275 P. 633 | Okla. | 1929
This action was instituted in the county court of Tulsa county upon complaint of Irene Byrnes, charging E. M. Chase with being the father of her unborn child, which child, if born alive, would be a bastard. The defendant, E. M. Chase, entered a plea of not guilty, but on December 9, 1927, withdrew his plea of not guilty and entered a plea of guilty, and upon such plea the court entered a judgment of guilty and that the defendant should pay to Irene Byrnes the sum of $750; $50 of which to be paid forthwith and the remainder to be paid in monthly installments of $50 each.

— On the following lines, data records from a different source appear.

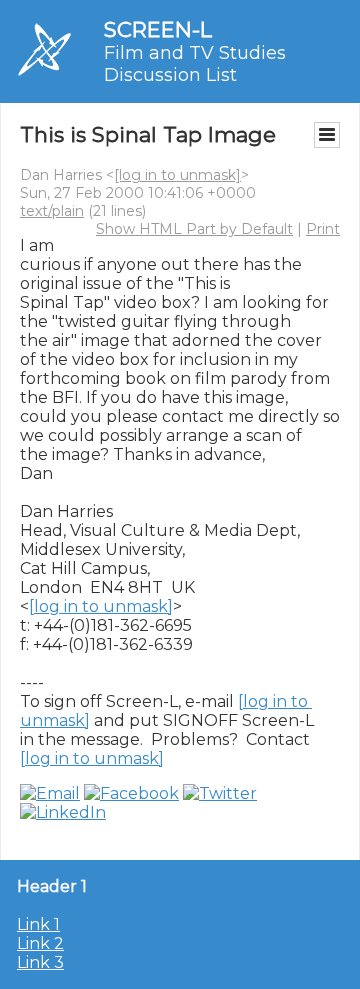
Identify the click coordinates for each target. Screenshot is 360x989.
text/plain (52, 211)
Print (323, 229)
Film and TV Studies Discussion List (195, 64)
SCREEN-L (158, 29)
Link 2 (40, 943)
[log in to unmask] (177, 175)
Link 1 (38, 924)
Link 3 (40, 962)
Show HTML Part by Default (194, 229)
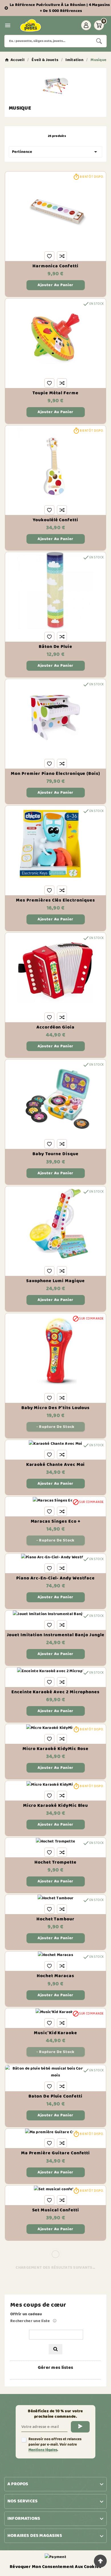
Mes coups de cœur (38, 2305)
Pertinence (55, 151)
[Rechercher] (55, 2349)
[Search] (99, 41)
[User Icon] (86, 25)
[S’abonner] (80, 2426)
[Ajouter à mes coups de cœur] (49, 255)
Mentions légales (42, 2450)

Thereafter, on June 14, 1928, the defendant, Chase, filed his motion to vacate and set aside the judgment upon the grounds that the court was without jurisdiction to enter the judgment so entered on December 9, 1927. This motion was by the trial court overruled on the 16th day of July, 1928. The proceedings of the trial court were prepared and served as a case-made, but were not settled and signed by the trial judge as such. The clerk of the trial court certified to the same as a full, true, correct, and complete transcript of the record. This certificate brings the record prepared, when attached to the petition in error, into this court, but there is no bill of exceptions incorporated therein. The motion to vacate the judgment of December 9, 1927, and the order overruling the same are no part of the record unless made so by bill of exceptions or case-made. McHenry v. Spears,
The petition in error presents as error *291
the action of the trial court in permitting the plea of not guilty to be withdrawn and plea of guilty entered by anyone other than the defendant when the cause stood for trial and a jury had been waived, and also that the court exceeded its jurisdiction in entering the judgment of December 9, 1927. These alleged errors might be reviewed upon transcript, if appealed from within time allowed by law. The judgment was rendered on December 9, 1927; the petition in error with transcript attached was filed in this court August 14, 1928. Under provisions of section 798, C. O. S. 1921, requiring proceedings in error to be commenced within six months from the rendition of the judgment complained of, the appeal was not lodged in this court in time, nor did the filing of the motion to vacate the judgment extend the time in which to file appeal. Brigham et al. v. Davis,
Applying the foregoing rules, long followed by this court, to the condition of the record in this case, there is nothing before this court for review, and the appeal is dismissed.